What to work on: Reproduce the rows below word for word, starting with the line that contains "What do you see at coordinates (225, 384)" and ending with the line that contains "center [172, 843].", including both of those lines.

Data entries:
##########
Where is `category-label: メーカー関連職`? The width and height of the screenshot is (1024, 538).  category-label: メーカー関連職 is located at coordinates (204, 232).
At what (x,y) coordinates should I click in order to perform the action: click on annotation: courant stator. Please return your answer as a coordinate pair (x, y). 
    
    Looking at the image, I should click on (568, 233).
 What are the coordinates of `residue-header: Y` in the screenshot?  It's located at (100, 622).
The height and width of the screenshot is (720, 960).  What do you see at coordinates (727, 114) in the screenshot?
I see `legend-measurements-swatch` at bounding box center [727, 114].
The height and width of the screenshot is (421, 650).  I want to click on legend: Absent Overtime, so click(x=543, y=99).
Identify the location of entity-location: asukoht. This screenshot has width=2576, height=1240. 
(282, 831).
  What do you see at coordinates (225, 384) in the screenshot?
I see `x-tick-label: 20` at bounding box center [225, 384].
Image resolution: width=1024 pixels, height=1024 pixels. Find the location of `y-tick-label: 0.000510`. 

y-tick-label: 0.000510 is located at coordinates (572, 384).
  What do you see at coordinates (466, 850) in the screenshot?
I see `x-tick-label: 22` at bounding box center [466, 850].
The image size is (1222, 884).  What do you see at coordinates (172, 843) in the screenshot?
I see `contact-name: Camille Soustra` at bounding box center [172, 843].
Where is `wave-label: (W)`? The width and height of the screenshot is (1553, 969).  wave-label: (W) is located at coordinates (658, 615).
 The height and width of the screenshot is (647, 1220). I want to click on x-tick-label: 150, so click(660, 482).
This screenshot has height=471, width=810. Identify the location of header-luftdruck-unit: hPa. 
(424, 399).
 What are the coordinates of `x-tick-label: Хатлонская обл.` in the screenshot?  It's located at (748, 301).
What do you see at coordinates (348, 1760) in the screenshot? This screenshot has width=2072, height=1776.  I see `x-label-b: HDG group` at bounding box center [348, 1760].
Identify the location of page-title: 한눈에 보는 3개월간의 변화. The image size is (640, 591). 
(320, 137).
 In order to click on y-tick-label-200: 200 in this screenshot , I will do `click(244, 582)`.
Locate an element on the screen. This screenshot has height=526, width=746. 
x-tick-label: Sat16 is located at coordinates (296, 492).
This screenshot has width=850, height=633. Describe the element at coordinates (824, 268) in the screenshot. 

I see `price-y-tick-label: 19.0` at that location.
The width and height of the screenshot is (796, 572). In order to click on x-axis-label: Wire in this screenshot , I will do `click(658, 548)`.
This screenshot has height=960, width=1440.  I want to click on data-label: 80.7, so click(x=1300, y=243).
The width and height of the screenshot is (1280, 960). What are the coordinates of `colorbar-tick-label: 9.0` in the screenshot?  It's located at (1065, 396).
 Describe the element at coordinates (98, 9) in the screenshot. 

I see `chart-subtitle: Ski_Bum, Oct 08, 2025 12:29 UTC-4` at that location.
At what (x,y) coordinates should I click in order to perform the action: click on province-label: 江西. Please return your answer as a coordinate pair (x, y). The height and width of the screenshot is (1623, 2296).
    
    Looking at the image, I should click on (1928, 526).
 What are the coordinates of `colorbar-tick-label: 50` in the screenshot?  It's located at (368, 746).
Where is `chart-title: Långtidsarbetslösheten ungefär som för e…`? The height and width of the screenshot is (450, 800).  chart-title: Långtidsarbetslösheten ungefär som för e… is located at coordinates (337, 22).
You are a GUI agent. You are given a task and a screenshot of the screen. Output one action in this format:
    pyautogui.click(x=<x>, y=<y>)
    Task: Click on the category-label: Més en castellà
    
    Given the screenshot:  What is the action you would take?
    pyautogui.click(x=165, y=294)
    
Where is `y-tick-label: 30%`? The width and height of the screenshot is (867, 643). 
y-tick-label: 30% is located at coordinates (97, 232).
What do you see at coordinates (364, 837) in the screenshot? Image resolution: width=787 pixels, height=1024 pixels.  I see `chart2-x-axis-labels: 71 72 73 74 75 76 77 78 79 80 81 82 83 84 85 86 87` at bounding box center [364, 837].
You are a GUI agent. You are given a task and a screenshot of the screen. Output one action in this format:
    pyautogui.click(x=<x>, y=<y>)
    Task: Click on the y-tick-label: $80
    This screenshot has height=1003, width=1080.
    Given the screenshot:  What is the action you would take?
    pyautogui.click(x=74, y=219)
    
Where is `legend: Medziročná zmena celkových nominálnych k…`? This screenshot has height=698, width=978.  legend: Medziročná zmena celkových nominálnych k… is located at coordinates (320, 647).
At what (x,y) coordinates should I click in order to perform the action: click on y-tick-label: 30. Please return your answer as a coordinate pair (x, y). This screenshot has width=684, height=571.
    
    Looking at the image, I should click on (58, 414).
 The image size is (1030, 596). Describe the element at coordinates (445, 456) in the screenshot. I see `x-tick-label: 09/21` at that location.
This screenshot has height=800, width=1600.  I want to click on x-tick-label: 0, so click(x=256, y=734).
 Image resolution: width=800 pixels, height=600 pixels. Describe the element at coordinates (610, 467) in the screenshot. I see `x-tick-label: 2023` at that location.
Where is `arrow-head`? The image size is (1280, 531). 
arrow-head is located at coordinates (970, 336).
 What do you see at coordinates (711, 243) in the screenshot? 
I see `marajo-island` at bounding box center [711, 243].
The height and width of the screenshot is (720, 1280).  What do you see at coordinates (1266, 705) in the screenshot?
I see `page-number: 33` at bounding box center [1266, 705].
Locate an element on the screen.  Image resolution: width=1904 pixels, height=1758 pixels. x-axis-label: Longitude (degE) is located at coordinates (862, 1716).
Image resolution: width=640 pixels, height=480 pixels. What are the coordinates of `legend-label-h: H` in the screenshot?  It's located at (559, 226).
##########
Task result:
  What do you see at coordinates (225, 384) in the screenshot?
I see `x-tick-label: 20` at bounding box center [225, 384].
Image resolution: width=1024 pixels, height=1024 pixels. Find the location of `y-tick-label: 0.000510`. 

y-tick-label: 0.000510 is located at coordinates (572, 384).
  What do you see at coordinates (466, 850) in the screenshot?
I see `x-tick-label: 22` at bounding box center [466, 850].
The image size is (1222, 884).  What do you see at coordinates (172, 843) in the screenshot?
I see `contact-name: Camille Soustra` at bounding box center [172, 843].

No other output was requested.